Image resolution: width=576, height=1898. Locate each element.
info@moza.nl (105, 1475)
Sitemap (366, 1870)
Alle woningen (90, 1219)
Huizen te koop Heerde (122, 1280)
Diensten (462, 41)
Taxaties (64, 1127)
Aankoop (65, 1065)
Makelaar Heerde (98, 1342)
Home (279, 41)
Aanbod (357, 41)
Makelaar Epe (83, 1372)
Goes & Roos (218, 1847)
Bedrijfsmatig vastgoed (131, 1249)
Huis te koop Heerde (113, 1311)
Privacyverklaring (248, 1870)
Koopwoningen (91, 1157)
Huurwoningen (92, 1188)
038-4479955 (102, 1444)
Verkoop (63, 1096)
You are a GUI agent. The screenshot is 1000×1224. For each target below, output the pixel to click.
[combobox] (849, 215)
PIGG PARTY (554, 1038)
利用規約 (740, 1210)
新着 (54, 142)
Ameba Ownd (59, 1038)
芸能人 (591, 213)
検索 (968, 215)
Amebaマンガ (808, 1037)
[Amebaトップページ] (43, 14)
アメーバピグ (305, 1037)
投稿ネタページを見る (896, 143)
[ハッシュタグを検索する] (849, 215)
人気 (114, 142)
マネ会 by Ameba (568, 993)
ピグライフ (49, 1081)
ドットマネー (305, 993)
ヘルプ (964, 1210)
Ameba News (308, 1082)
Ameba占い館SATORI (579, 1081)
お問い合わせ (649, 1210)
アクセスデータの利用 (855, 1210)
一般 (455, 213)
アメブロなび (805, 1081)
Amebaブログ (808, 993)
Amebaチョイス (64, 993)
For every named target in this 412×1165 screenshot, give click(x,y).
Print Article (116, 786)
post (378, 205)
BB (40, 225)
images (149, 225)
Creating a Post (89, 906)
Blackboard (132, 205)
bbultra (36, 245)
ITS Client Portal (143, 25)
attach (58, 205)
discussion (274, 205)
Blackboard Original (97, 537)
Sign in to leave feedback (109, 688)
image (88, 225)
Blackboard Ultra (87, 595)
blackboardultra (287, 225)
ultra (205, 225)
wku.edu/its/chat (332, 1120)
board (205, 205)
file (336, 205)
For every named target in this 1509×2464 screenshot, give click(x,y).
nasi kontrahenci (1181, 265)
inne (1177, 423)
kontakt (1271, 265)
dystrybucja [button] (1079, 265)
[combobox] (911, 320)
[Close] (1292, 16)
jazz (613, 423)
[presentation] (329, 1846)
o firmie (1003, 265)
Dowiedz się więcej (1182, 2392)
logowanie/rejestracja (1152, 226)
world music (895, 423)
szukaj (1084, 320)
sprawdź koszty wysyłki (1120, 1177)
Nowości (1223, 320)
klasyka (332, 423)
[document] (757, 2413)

■ Exercise goal: Retype every one of the records above character for character, keeping the same line order and spacing.

■ Complete response:
Image resolution: width=576, height=1898. Locate each element.
info@moza.nl (105, 1475)
Sitemap (366, 1870)
Alle woningen (90, 1219)
Huizen te koop Heerde (122, 1280)
Diensten (462, 41)
Taxaties (64, 1127)
Aankoop (65, 1065)
Makelaar Heerde (98, 1342)
Home (279, 41)
Aanbod (357, 41)
Makelaar Epe (83, 1372)
Goes & Roos (218, 1847)
Bedrijfsmatig vastgoed (131, 1249)
Huis te koop Heerde (113, 1311)
Privacyverklaring (248, 1870)
Koopwoningen (91, 1157)
Huurwoningen (92, 1188)
038-4479955 (102, 1444)
Verkoop (63, 1096)
You are a GUI agent. The screenshot is 1000×1224. For each target below, output the pixel to click.
[combobox] (849, 215)
PIGG PARTY (554, 1038)
利用規約 (740, 1210)
新着 (54, 142)
Ameba Ownd (59, 1038)
芸能人 (591, 213)
検索 (968, 215)
Amebaマンガ (808, 1037)
[Amebaトップページ] (43, 14)
アメーバピグ (305, 1037)
投稿ネタページを見る (896, 143)
[ハッシュタグを検索する] (849, 215)
人気 (114, 142)
マネ会 by Ameba (568, 993)
ピグライフ (49, 1081)
ドットマネー (305, 993)
ヘルプ (964, 1210)
Ameba News (308, 1082)
Ameba占い館SATORI (579, 1081)
お問い合わせ (649, 1210)
アクセスデータの利用 (855, 1210)
一般 (455, 213)
アメブロなび (805, 1081)
Amebaブログ (808, 993)
Amebaチョイス (64, 993)
For every named target in this 412×1165 screenshot, give click(x,y).
Print Article (116, 786)
post (378, 205)
BB (40, 225)
images (149, 225)
Creating a Post (89, 906)
Blackboard (132, 205)
bbultra (36, 245)
ITS Client Portal (143, 25)
attach (58, 205)
discussion (274, 205)
Blackboard Original (97, 537)
Sign in to leave feedback (109, 688)
image (88, 225)
Blackboard Ultra (87, 595)
blackboardultra (287, 225)
ultra (205, 225)
wku.edu/its/chat (332, 1120)
board (205, 205)
file (336, 205)
For every named target in this 1509×2464 screenshot, give click(x,y).
nasi kontrahenci (1181, 265)
inne (1177, 423)
kontakt (1271, 265)
dystrybucja [button] (1079, 265)
[combobox] (911, 320)
[Close] (1292, 16)
jazz (613, 423)
[presentation] (329, 1846)
o firmie (1003, 265)
Dowiedz się więcej (1182, 2392)
logowanie/rejestracja (1152, 226)
world music (895, 423)
szukaj (1084, 320)
sprawdź koszty wysyłki (1120, 1177)
Nowości (1223, 320)
klasyka (332, 423)
[document] (757, 2413)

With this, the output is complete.